Orwell’s background deserves examination if one is to understand his thought.  But his background alone is not what defined him, but his perception of and reaction to it.  He described himself as coming from England’s “lower-upper-middle class.”  While perhaps he didn’t think about it as a child, the fact that he defined his origins in such a way, even in retrospect, says something about his mindset.  It is not a casual, passing comment about the means one was born into.  “Lower-upper-middle” is a rather convoluted and nuanced term.  It indicates that Orwell put a great deal of thought into labelling himself.  The fact that he had little to no self-awareness or control bore little relevance obviously.

But should we be surprised?  He was indeed English and born before the First World War.  He was born in India, into the class of civil servants who staffed the empire.  He was thoroughly a part of what it meant to be British at that time.  He even attended public schools in England, boarded away from his family.  While it is true Orwell spent most of his early years being formed in the manner of the old order, but his outlook is fundamentally modern.  An indication of this is his tendency to utilize mass in his labels.  Orwell always talks about people not so much as individuals, but as belonging to classes,  be they  lower, upper, or middle.  He lumps people together, both in excoriation and laud.

Maybe we shouldn’t be surprised by this, given the long-standing importance of class in pre-World War One England.
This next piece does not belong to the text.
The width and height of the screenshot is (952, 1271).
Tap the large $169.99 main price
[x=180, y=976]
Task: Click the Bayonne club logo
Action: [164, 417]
But it is not just the application of mass in his labels, the harping on class differences that characterizes Orwell’s thought.  Orwell does so by presuming that economics trumps all other affinities in binding human beings together.  In his view, religion, locale, language, family or clan connections, even sports  cannot be the primary allegiance in people lives.  This seems hardly worth a mention today, but it is not representative of most of human history.  After all, European history is replete with struggles and violence between Catholic and Protestant powers.  The nations of the British Isles have generally considered themselves not European, but even so, many of England’s internal and foreign struggles were based upon religion and allegiances to rulers, as well as tribal allegiances if one considers the Celtic experience.  People have always defined themselves, to differing extents, in ways outside of merely how one gains money.  Orwell certainly understood this, but he still insisted that economic class was the primary criteria by which one should examine the world.

Had another writer spoken in such terms, it would not be surprising.  The 1930s and ’40s were the height of Modernity, though perhaps a nadir of Western Civilization.  It was an industrial age, the first in which culture became as mass-produced as the goods utilized in daily life.  Orwell proclaimed himself to be utterly opposed to industrialism, to capitalism in particular — after all, it is little more than wage-slavery for the people he respects the most, the lower class, the “common people,” as he always referred to them.  But despite his opposition to modern capitalism, he still used those modern terms and labels that capitalism developed and applied en masse to, well, masses of people.  While Orwell certainly understood the complexities of the grand struggles between Left and Right, he could not escape using the grand, sweeping categories upon which those ideologies thrive.  The very words he used imply a distinct ideological (or as he would have said, “political”) view of the world.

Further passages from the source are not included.